= REQUIRED TASKS =
A – Using the blog post on the deflation debate, decide whether each statement agrees with it. Answer yes or no for each, and quote the exact words that settle it.
(i) The writer was asked to argue that deflation is currently a bigger risk than inflation.
(ii) The writer kept the column within the 500 word limit.
(iii) Professor Ohanian will provide four responses.
B – In the blog post on the deflation debate, at what level does the Bank of Japan look set to hold its key interest rate?
C – Extend the blog post on the deflation debate, picking up right after its last sentence.

= SUPPLIED PASSAGE =
= = = =
I may not post much for the next week, but if you are interested you can tune in to my debate with Lee Ohanian at CBSMoneyWatch.com.
I just posted my first column, and three more are planned. Professor Ohanian will also provide three responses. I should mention that I was restricted a bit by the format. I did slightly run over the 500 word limit, but I was also asked to take the side that “deflation is a currently a bigger risk than inflation.” As you may know, I am more worried about prices rising at too slow a rate than too high a rate. However I also think that outright deflation is less likely than “disinflation.” In any case I don’t have much fear of high inflation, so I decided to take the “deflation” side of the debate. It also needed to be written at a level for the average educated reader, not economists, so it wasn’t always possible to quickly sketch out these subtle distinctions. In any case I did the best I could under those constraints, and will have two more shots. There is much more I would have liked to say (and have said throughout this blog.)
Today’s news was full of reports that Japan just experienced its worst deflation in modern history. I don’t have any specific complaints about news stories like this one:
“It looks like Japan is heading for another lengthy period of deflation,” warned Macquarie Securities economist Richard Jerram.
Against this backdrop, the Bank of Japan looks set to hold its key interest rate at the current low level of 0.1 percent for “a lengthy period,” he added.
= = = =
= COLLECTED DATA =
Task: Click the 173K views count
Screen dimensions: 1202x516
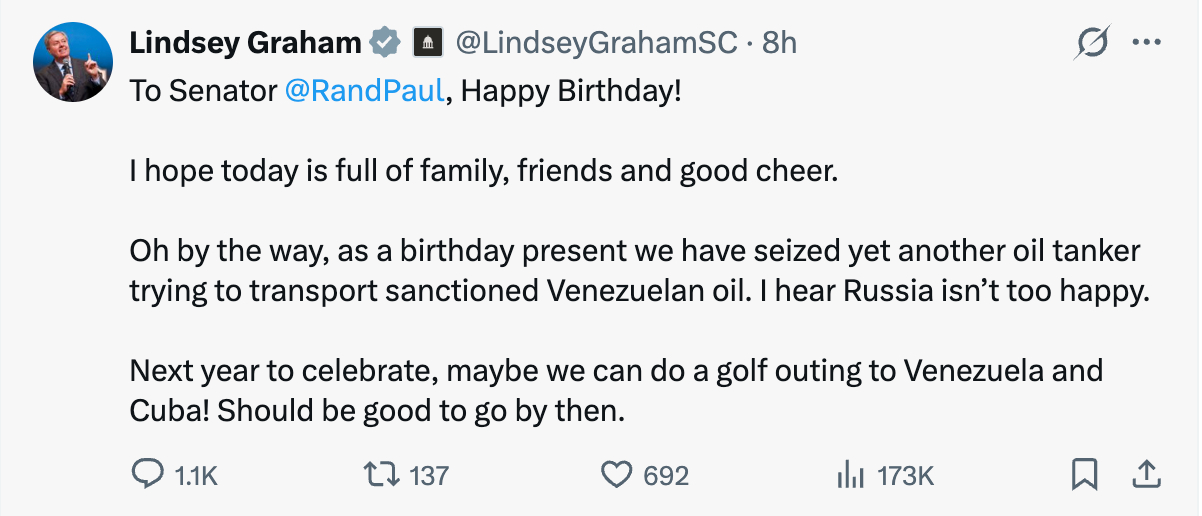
= = = =
= TASK-BY-TASK RESULTS =
A –
(i) Yes: "I was also asked to take the side that “deflation is a currently a bigger risk than inflation.”"
(ii) No: "I did slightly run over the 500 word limit"
(iii) No: "Professor Ohanian will also provide three responses."

B – 0.1 percent

C –
What bothers me is the sort of implicit assumption in many of these stories that deflation is some sort of mysterious malady that simply fell on the poor benighted country of Japan. And we don’t know what sort of medicine will solve the problem. BTW, since deflation causes low interest rates, if I was Japanese I would not be reassured by the forecast that rates will remain low for a long time.
One thing that is so interesting about these news stories is that the finance ministers of medieval kings have laughed at the claim that deflation was a difficult problem to solve. The “foolproof escape from a liquidity trap” (to borrow Princeton Professor Lars Svensson’s term), was to debase coins. In the modern context, that would mean devaluing the yen. This could be done by gradually making the yen a smaller and smaller fraction of the dollar. Unfortunately, not only has the yen not been debased, its value has actually increased in the past few years. BTW, I am not recommending that Japan target exchange rates, it’s just that I find it amusing to read press reports written as if the BOJ had somehow lost the mysterious secret known to all medieval finance ministers. I’m pretty sure they know how to generate mild inflation, but they don’t want to.